I always parked in the shadows in the garage. It was just habit. I didn't want to lead a high-profile life, which was a little surprising considering what I did other than work at the free clinic, but I'd always been sort of an "in the shadows" type guy.
We got in the truck, me in the driver's seat and Petey in the front passenger seat. I reached over and opened the glove compartment, pulling the thick maintenance folder out to make a shelf there.

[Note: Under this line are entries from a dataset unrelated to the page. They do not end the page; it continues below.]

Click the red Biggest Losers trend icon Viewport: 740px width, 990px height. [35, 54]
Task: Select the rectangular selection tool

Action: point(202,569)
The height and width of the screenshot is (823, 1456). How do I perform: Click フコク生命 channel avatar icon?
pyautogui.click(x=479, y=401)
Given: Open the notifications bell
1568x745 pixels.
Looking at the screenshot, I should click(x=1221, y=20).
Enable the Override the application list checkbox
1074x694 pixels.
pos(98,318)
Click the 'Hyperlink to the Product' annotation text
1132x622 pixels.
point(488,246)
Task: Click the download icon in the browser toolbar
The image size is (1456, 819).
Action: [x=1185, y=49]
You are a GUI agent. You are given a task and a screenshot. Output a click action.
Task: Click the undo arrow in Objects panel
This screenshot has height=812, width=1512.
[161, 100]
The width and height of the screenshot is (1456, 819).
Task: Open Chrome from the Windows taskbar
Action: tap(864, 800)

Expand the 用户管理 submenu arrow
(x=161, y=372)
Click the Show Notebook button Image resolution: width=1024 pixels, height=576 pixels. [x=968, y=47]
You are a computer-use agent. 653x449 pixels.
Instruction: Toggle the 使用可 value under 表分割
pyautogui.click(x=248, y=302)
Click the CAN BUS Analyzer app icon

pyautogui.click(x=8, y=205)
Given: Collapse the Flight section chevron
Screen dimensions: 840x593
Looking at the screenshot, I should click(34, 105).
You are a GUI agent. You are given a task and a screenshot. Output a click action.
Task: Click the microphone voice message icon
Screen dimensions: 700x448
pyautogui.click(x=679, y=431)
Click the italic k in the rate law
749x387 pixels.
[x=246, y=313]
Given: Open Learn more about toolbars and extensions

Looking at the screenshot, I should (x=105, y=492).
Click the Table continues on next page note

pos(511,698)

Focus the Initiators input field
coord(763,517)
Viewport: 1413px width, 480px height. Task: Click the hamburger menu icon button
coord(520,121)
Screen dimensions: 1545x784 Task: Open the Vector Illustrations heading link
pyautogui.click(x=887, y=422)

"Give me your handkerchief," I said.
"What? My handkerchief?" he asked.
"Do you have one?"
"Yeah, sure."
"Is it clean? Have you blown your nose in it?"
"No. I mean, yes, it's clean."
"Take it out and fan it out over the folder there. You might be able to get a little off it later."
He did so. He was acting a bit jittery. I'd noticed that back at the head of the alley. I wasn't all with it when Stickman had tried to do a sale with him. I knew what he needed now. I reached down to my medical bag, opened the side compartment, and took out a packet of the white stuff. He knew then what I was doing, and he smiled.